Sometimes when you define a group using an arbitrary choice of object and then show the choice of object doesn't matter, you could have defined a groupoid without making an arbitrary choice.

For example, to define the fundamental group $\pi_1(X,x)$ of a path-connected space $X$ we need to choose a basepoint $x \in X$, but then we can show we get isomorphic groups no matter what basepoint we choose, with an isomorphism given by a homotopy class of paths between the basepoints. To avoid this maneuver we can work with the fundamental groupoid of $X$, whose objects are points of $X$ and whose morphisms are homotopy classes of paths. If $X$ is path-connected all objects in this groupoid are isomorphic, and thus the automorphism groups of all objects are isomorphic. The automorphism group of $x$ is just $\pi_1(X,x)$. The fundamental groupoid is thus equivalent, as a category, to the one-object groupoid corresponding to the group $\pi_1(X,x)$. But the advantage of the fundamental groupoid is that we can define it without choosing a basepoint, and it makes sense and works well even when $X$ is not path-connected.

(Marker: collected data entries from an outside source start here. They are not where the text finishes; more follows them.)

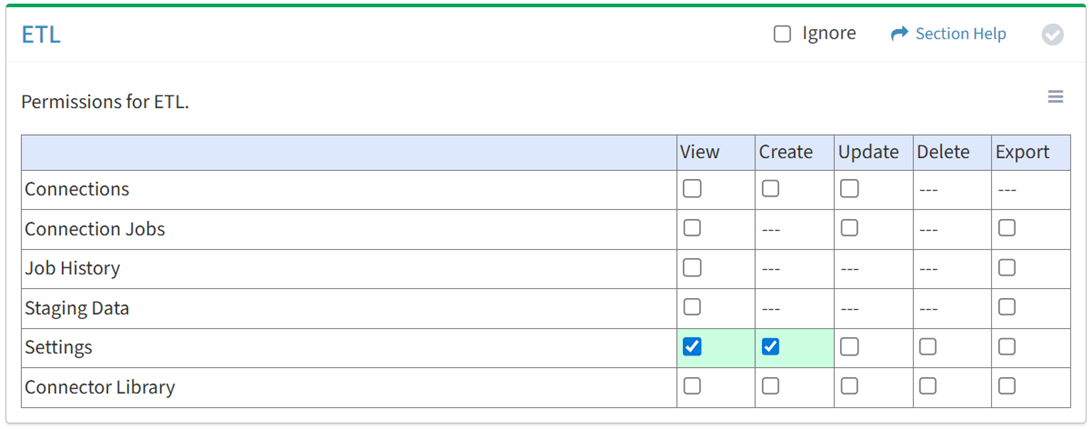Click the View column header
The image size is (1092, 429).
point(700,152)
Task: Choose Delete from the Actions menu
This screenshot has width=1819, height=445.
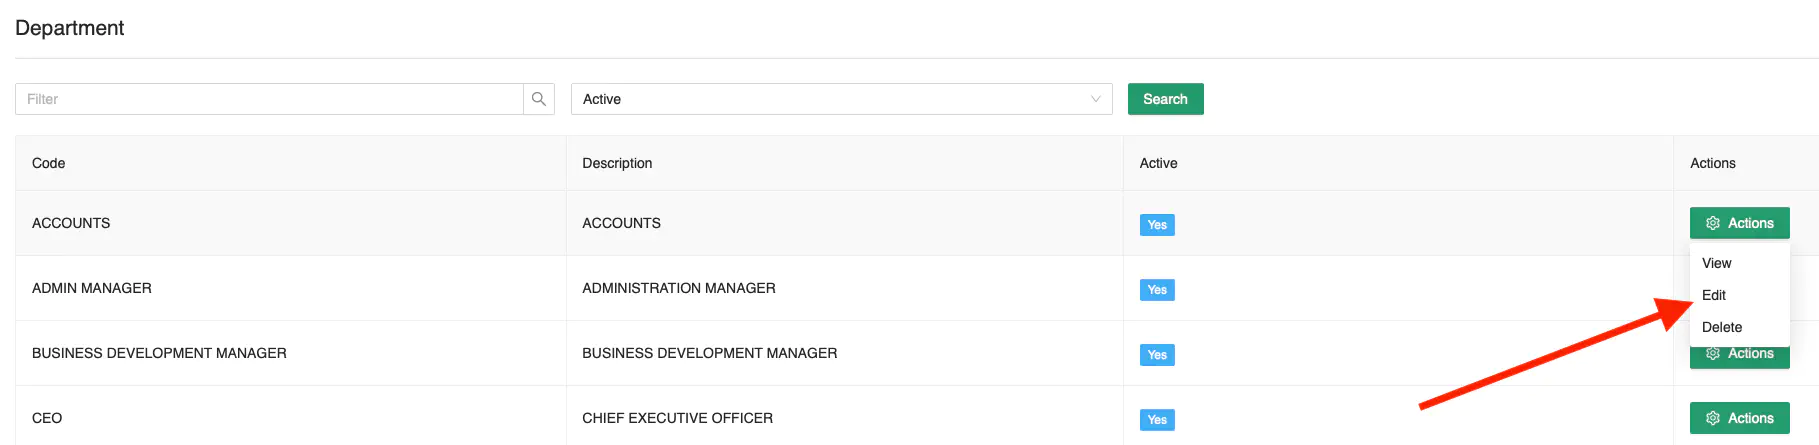Action: tap(1721, 327)
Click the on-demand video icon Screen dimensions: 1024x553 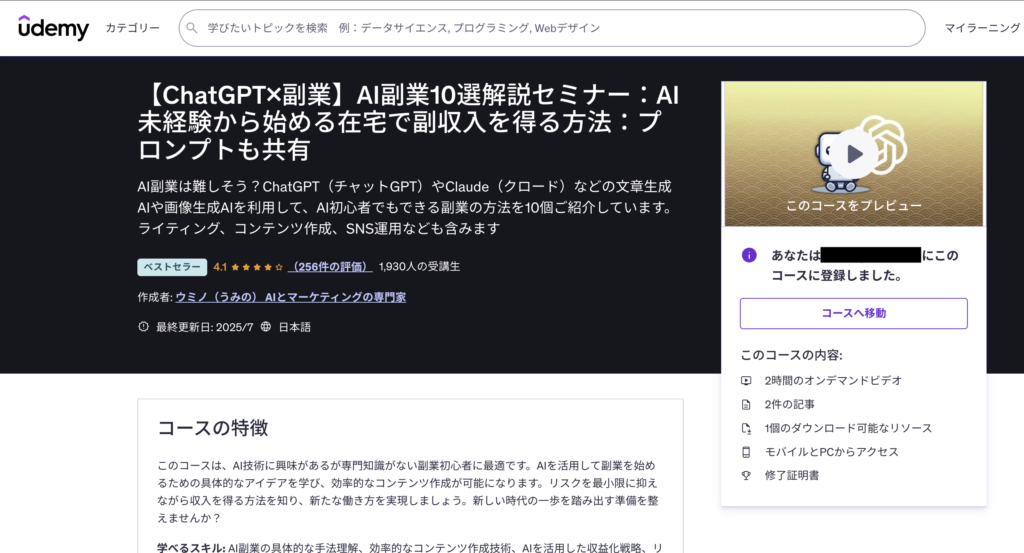(x=746, y=380)
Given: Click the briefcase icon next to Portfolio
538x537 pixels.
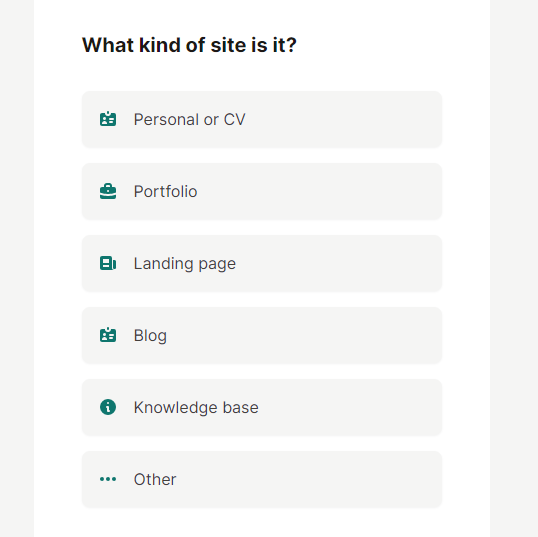Looking at the screenshot, I should [108, 191].
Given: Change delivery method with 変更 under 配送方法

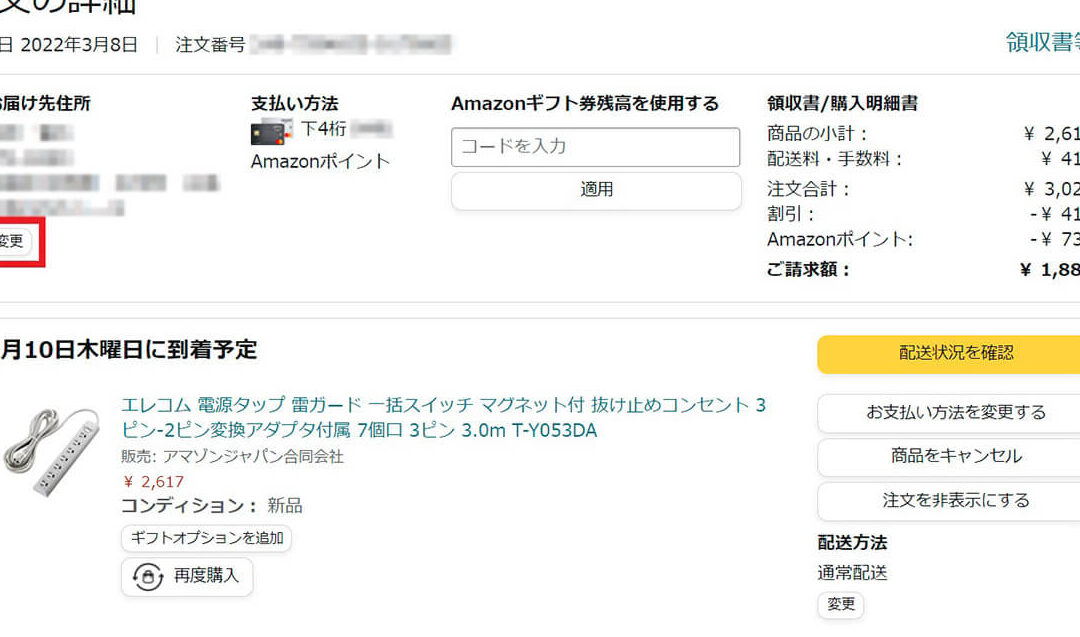Looking at the screenshot, I should point(840,604).
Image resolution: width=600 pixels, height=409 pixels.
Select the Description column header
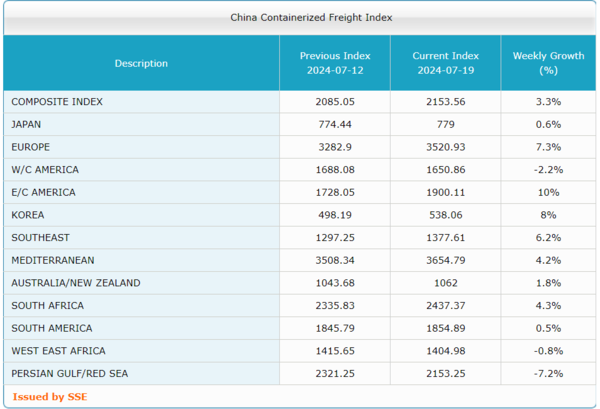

Similarly, I think we can define the **Weyl groupoid** of a compact semisimple Lie group $G$ in a way that gives a groupoid equivalent to the usual Weyl group, but doesn't require a choice of maximal torus. The idea should go like this. The objects of the Weyl groupoid are maximal tori. A morphism $f : T \to T'$ in the Weyl groupoid is a Lie group isomorphism of the form

$$ t \mapsto g t g^{-1} \textrm{ for all } t \in T $$

for some $g \in G$. If I did this right, the automorphism group of any object $T$ in the Weyl groupoid is the usual Weyl group

$$ W_G(T) = N_G(T) / T ,$$

that is, the normalizer of $T \subset G$ modulo the centralizer of $T \subset G$, which is $T$ itself. If this is true, the Weyl groupoid will be equivalent, as a groupoid, to the usual Weyl group $W_G(T)$ for any maximal torus $T$.